Write out, word for word, every line in the data below from the one containing "882x463 pixels. How" to the one containing "You are a computer-use agent. The", both of them included.

Segment Start: Material for this exercise

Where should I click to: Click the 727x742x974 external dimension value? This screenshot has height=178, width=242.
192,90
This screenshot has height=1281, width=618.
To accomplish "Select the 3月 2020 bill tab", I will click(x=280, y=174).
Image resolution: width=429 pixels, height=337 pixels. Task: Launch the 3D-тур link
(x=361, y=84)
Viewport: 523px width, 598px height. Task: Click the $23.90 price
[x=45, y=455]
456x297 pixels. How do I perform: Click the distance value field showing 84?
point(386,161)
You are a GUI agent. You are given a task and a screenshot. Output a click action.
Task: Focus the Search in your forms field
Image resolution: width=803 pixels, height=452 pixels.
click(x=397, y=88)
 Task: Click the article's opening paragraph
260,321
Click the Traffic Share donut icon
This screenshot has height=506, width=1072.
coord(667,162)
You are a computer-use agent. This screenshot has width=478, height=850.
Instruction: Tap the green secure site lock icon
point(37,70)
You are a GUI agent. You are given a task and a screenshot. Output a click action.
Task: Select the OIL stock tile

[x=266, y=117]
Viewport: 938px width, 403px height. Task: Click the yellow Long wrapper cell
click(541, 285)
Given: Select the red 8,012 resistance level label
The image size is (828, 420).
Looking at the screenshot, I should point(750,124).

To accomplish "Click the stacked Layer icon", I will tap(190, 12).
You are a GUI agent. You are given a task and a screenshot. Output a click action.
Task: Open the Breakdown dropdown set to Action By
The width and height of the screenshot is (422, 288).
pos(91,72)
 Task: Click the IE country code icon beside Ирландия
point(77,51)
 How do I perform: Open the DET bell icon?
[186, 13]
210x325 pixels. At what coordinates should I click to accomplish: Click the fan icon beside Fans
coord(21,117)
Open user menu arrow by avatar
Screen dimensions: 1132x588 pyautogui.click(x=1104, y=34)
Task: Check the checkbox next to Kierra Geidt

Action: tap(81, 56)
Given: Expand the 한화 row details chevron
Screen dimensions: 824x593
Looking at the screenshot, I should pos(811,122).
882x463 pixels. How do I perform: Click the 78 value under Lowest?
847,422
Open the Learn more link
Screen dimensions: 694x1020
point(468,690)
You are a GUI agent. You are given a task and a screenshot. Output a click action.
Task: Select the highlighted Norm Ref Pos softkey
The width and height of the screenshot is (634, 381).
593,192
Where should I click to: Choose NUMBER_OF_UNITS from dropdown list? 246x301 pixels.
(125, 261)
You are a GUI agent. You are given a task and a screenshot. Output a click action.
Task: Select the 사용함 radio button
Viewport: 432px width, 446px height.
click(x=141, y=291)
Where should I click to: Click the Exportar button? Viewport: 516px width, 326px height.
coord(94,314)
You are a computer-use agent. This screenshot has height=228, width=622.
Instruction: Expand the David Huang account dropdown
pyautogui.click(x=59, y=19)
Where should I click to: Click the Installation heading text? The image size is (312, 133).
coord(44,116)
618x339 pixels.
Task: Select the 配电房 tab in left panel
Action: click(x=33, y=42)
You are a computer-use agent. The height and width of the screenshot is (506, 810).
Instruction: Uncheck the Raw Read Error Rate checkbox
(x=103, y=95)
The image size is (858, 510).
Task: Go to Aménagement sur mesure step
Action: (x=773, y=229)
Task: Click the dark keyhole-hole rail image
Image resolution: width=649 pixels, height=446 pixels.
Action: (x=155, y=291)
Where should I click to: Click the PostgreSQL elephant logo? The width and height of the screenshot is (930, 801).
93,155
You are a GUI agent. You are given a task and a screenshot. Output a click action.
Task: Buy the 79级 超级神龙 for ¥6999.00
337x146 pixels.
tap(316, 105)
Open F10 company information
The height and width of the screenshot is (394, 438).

Segment End: Material for this exercise

§ Answer to this exercise
882x463 pixels. How do I perform: Click the 78 value under Lowest?
847,422
Open the Learn more link
Screen dimensions: 694x1020
point(468,690)
You are a GUI agent. You are given a task and a screenshot. Output a click action.
Task: Select the highlighted Norm Ref Pos softkey
The width and height of the screenshot is (634, 381).
593,192
Where should I click to: Choose NUMBER_OF_UNITS from dropdown list? 246x301 pixels.
(125, 261)
You are a GUI agent. You are given a task and a screenshot. Output a click action.
Task: Select the 사용함 radio button
Viewport: 432px width, 446px height.
click(x=141, y=291)
Where should I click to: Click the Exportar button? Viewport: 516px width, 326px height.
coord(94,314)
You are a computer-use agent. This screenshot has height=228, width=622.
Instruction: Expand the David Huang account dropdown
pyautogui.click(x=59, y=19)
Where should I click to: Click the Installation heading text? The image size is (312, 133).
coord(44,116)
618x339 pixels.
Task: Select the 配电房 tab in left panel
Action: click(x=33, y=42)
You are a computer-use agent. The height and width of the screenshot is (506, 810).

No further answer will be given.